WHAT TO WORK ON: From the material below, copy each line that holds the word "screenshot".

INPUT DATA:
--------------------
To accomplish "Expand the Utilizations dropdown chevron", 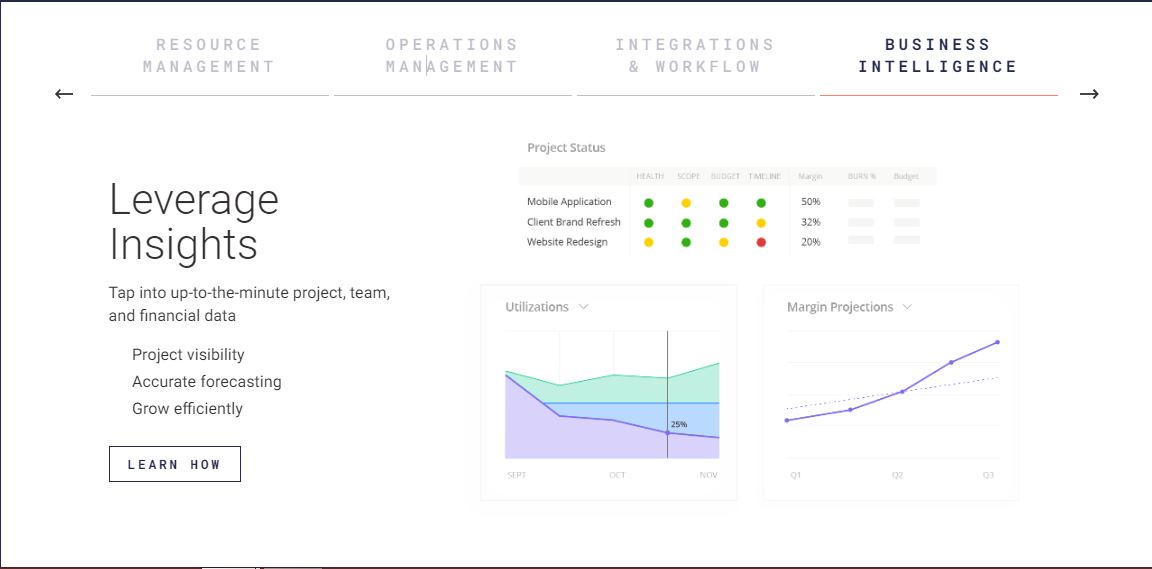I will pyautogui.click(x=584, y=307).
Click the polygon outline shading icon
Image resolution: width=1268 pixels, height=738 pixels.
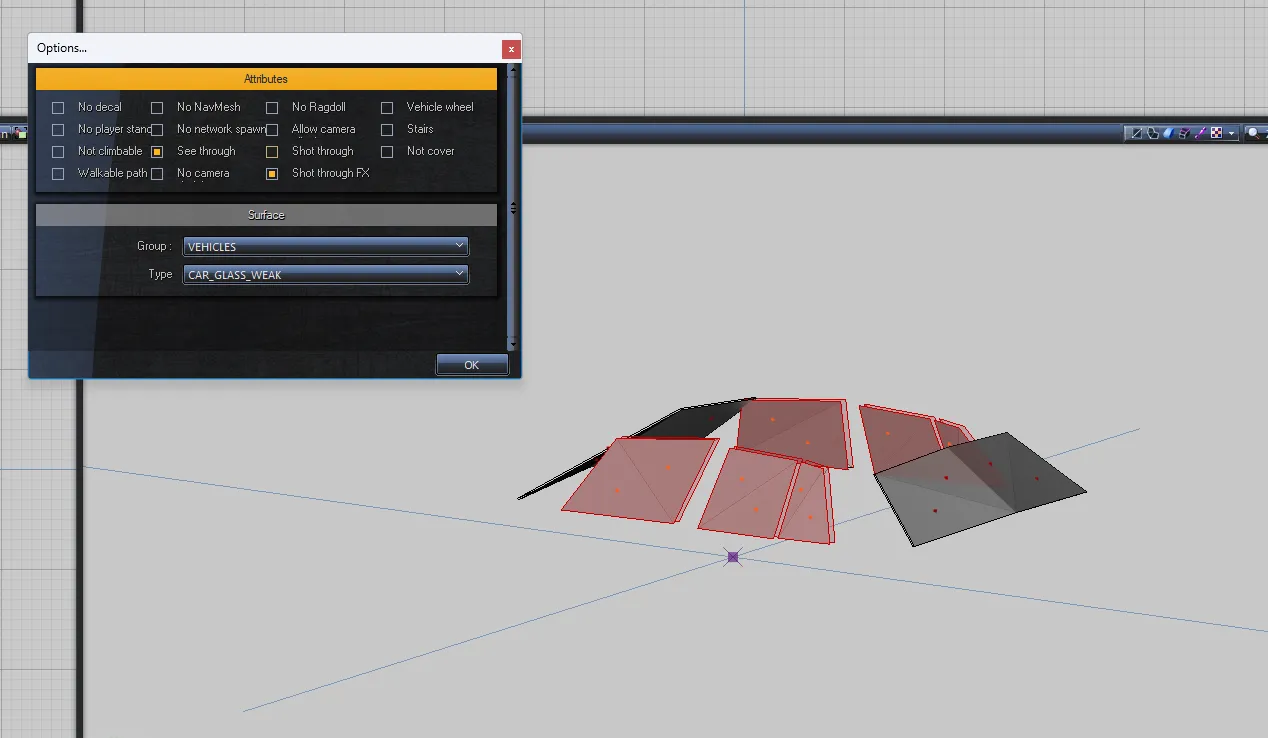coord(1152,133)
--------------------
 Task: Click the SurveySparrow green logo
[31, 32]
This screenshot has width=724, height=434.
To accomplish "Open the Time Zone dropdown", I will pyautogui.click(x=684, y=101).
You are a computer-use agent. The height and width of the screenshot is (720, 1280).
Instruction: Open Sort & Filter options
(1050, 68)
--------------------
ANSWER SECTION:
This screenshot has width=724, height=434.
You are a computer-use agent. The height and width of the screenshot is (720, 1280).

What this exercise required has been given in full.